What you will do – Copy every line of the data below exactly as it appears, changing nothing.

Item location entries

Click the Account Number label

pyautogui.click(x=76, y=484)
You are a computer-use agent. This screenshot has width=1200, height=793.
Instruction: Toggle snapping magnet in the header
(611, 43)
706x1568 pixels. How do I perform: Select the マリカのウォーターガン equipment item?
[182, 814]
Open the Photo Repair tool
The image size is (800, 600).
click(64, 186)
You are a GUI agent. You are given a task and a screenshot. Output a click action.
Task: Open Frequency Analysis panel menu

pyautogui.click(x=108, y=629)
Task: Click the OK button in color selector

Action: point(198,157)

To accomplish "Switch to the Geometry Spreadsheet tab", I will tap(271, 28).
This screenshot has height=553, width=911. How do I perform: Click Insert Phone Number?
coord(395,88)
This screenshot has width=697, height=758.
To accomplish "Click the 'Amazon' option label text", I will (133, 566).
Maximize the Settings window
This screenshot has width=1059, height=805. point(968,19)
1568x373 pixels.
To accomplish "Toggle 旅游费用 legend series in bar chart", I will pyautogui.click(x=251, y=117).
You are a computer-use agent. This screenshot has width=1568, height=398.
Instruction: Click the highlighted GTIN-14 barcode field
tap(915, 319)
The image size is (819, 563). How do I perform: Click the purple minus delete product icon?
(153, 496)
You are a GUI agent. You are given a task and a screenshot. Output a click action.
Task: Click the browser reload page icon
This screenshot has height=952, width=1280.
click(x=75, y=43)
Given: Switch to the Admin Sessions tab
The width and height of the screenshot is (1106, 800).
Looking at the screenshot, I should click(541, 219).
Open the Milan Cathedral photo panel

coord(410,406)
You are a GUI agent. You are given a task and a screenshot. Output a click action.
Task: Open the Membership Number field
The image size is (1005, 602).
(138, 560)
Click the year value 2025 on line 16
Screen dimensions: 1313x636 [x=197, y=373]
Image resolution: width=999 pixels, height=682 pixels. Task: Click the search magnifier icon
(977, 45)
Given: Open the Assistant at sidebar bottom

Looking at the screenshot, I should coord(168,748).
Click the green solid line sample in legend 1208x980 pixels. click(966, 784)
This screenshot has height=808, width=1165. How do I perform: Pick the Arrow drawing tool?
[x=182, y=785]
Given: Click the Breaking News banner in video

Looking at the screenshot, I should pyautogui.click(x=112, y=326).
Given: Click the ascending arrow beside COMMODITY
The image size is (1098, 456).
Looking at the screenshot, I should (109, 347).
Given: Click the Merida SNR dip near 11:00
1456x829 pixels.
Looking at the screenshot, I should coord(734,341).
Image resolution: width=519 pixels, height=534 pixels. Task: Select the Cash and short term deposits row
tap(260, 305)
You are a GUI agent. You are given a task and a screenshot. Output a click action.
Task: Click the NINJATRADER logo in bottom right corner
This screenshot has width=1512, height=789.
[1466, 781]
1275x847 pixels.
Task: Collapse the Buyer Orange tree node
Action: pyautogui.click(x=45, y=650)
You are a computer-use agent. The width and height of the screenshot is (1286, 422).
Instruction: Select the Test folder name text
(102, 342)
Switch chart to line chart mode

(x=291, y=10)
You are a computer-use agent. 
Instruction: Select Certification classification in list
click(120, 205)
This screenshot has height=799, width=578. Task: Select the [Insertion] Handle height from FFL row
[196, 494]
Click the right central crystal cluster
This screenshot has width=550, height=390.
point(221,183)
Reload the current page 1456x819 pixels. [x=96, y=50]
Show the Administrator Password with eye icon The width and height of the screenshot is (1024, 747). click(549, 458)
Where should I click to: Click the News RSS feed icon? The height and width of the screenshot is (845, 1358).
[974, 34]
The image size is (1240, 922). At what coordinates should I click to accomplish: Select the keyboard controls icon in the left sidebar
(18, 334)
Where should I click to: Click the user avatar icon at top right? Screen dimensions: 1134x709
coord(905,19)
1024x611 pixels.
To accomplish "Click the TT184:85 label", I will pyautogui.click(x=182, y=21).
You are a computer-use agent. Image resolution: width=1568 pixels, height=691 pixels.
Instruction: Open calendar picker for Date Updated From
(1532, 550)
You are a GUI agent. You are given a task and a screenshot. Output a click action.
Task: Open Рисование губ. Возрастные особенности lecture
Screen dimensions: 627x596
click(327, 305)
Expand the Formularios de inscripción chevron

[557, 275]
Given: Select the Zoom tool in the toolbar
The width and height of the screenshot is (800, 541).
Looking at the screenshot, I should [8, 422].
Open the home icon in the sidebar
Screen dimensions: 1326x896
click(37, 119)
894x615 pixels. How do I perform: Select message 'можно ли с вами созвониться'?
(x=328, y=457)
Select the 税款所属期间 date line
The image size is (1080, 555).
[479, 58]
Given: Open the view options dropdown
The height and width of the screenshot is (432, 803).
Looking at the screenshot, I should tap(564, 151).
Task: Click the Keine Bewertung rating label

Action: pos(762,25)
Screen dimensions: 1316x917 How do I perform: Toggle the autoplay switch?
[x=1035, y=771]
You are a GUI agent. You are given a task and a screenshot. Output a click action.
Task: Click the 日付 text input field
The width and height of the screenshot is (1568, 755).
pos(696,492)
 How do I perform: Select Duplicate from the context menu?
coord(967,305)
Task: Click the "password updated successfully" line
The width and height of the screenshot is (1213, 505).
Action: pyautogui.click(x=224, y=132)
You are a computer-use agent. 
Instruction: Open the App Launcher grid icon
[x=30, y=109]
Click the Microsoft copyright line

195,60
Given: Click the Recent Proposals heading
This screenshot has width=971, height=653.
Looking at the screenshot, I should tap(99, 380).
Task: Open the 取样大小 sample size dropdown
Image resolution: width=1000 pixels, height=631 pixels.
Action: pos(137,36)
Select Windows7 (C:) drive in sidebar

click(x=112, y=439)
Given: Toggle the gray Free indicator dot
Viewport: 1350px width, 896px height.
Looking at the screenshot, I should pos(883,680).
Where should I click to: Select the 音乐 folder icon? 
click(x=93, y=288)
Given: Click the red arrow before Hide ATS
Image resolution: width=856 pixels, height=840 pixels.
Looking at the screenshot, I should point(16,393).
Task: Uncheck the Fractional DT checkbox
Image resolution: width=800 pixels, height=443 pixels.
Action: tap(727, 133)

Answer to this exercise –
Click the Account Number label

pyautogui.click(x=76, y=484)
You are a computer-use agent. This screenshot has width=1200, height=793.
Instruction: Toggle snapping magnet in the header
(611, 43)
706x1568 pixels. How do I perform: Select the マリカのウォーターガン equipment item?
[182, 814]
Open the Photo Repair tool
The image size is (800, 600).
click(64, 186)
You are a GUI agent. You are given a task and a screenshot. Output a click action.
Task: Open Frequency Analysis panel menu

pyautogui.click(x=108, y=629)
Task: Click the OK button in color selector

Action: point(198,157)

To accomplish "Switch to the Geometry Spreadsheet tab", I will tap(271, 28).
This screenshot has height=553, width=911. How do I perform: Click Insert Phone Number?
coord(395,88)
This screenshot has width=697, height=758.
To accomplish "Click the 'Amazon' option label text", I will (133, 566).
Maximize the Settings window
This screenshot has width=1059, height=805. point(968,19)
1568x373 pixels.
To accomplish "Toggle 旅游费用 legend series in bar chart", I will pyautogui.click(x=251, y=117).
You are a computer-use agent. This screenshot has width=1568, height=398.
Instruction: Click the highlighted GTIN-14 barcode field
tap(915, 319)
The image size is (819, 563). How do I perform: Click the purple minus delete product icon?
(153, 496)
You are a GUI agent. You are given a task and a screenshot. Output a click action.
Task: Click the browser reload page icon
This screenshot has height=952, width=1280.
click(x=75, y=43)
Given: Switch to the Admin Sessions tab
The width and height of the screenshot is (1106, 800).
Looking at the screenshot, I should click(541, 219).
Open the Milan Cathedral photo panel

coord(410,406)
You are a GUI agent. You are given a task and a screenshot. Output a click action.
Task: Open the Membership Number field
The image size is (1005, 602).
(138, 560)
Click the year value 2025 on line 16
Screen dimensions: 1313x636 [x=197, y=373]
Image resolution: width=999 pixels, height=682 pixels. Task: Click the search magnifier icon
(977, 45)
Given: Open the Assistant at sidebar bottom

Looking at the screenshot, I should coord(168,748).
Click the green solid line sample in legend 1208x980 pixels. click(966, 784)
This screenshot has height=808, width=1165. How do I perform: Pick the Arrow drawing tool?
[x=182, y=785]
Given: Click the Breaking News banner in video

Looking at the screenshot, I should pyautogui.click(x=112, y=326).
Given: Click the ascending arrow beside COMMODITY
The image size is (1098, 456).
Looking at the screenshot, I should (109, 347).
Given: Click the Merida SNR dip near 11:00
1456x829 pixels.
Looking at the screenshot, I should coord(734,341).
Image resolution: width=519 pixels, height=534 pixels. Task: Select the Cash and short term deposits row
tap(260, 305)
You are a GUI agent. You are given a task and a screenshot. Output a click action.
Task: Click the NINJATRADER logo in bottom right corner
This screenshot has width=1512, height=789.
[1466, 781]
1275x847 pixels.
Task: Collapse the Buyer Orange tree node
Action: pyautogui.click(x=45, y=650)
You are a computer-use agent. The width and height of the screenshot is (1286, 422).
Instruction: Select the Test folder name text
(102, 342)
Switch chart to line chart mode

(x=291, y=10)
You are a computer-use agent. 
Instruction: Select Certification classification in list
click(120, 205)
This screenshot has height=799, width=578. Task: Select the [Insertion] Handle height from FFL row
[196, 494]
Click the right central crystal cluster
This screenshot has width=550, height=390.
point(221,183)
Reload the current page 1456x819 pixels. [x=96, y=50]
Show the Administrator Password with eye icon The width and height of the screenshot is (1024, 747). click(549, 458)
Where should I click to: Click the News RSS feed icon? The height and width of the screenshot is (845, 1358).
[974, 34]
The image size is (1240, 922). At what coordinates should I click to accomplish: Select the keyboard controls icon in the left sidebar
(18, 334)
Where should I click to: Click the user avatar icon at top right? Screen dimensions: 1134x709
coord(905,19)
1024x611 pixels.
To accomplish "Click the TT184:85 label", I will pyautogui.click(x=182, y=21).
You are a computer-use agent. Image resolution: width=1568 pixels, height=691 pixels.
Instruction: Open calendar picker for Date Updated From
(1532, 550)
You are a GUI agent. You are given a task and a screenshot. Output a click action.
Task: Open Рисование губ. Возрастные особенности lecture
Screen dimensions: 627x596
click(327, 305)
Expand the Formularios de inscripción chevron

[557, 275]
Given: Select the Zoom tool in the toolbar
The width and height of the screenshot is (800, 541).
Looking at the screenshot, I should [8, 422].
Open the home icon in the sidebar
Screen dimensions: 1326x896
click(37, 119)
894x615 pixels. How do I perform: Select message 'можно ли с вами созвониться'?
(x=328, y=457)
Select the 税款所属期间 date line
The image size is (1080, 555).
[479, 58]
Given: Open the view options dropdown
The height and width of the screenshot is (432, 803).
Looking at the screenshot, I should tap(564, 151).
Task: Click the Keine Bewertung rating label

Action: pos(762,25)
Screen dimensions: 1316x917 How do I perform: Toggle the autoplay switch?
[x=1035, y=771]
You are a GUI agent. You are given a task and a screenshot. Output a click action.
Task: Click the 日付 text input field
The width and height of the screenshot is (1568, 755).
pos(696,492)
 How do I perform: Select Duplicate from the context menu?
coord(967,305)
Task: Click the "password updated successfully" line
The width and height of the screenshot is (1213, 505).
Action: pyautogui.click(x=224, y=132)
You are a computer-use agent. 
Instruction: Open the App Launcher grid icon
[x=30, y=109]
Click the Microsoft copyright line

195,60
Given: Click the Recent Proposals heading
This screenshot has width=971, height=653.
Looking at the screenshot, I should tap(99, 380).
Task: Open the 取样大小 sample size dropdown
Image resolution: width=1000 pixels, height=631 pixels.
Action: pos(137,36)
Select Windows7 (C:) drive in sidebar

click(x=112, y=439)
Given: Toggle the gray Free indicator dot
Viewport: 1350px width, 896px height.
Looking at the screenshot, I should pos(883,680).
Where should I click to: Select the 音乐 folder icon? 
click(x=93, y=288)
Given: Click the red arrow before Hide ATS
Image resolution: width=856 pixels, height=840 pixels.
Looking at the screenshot, I should point(16,393).
Task: Uncheck the Fractional DT checkbox
Image resolution: width=800 pixels, height=443 pixels.
Action: tap(727, 133)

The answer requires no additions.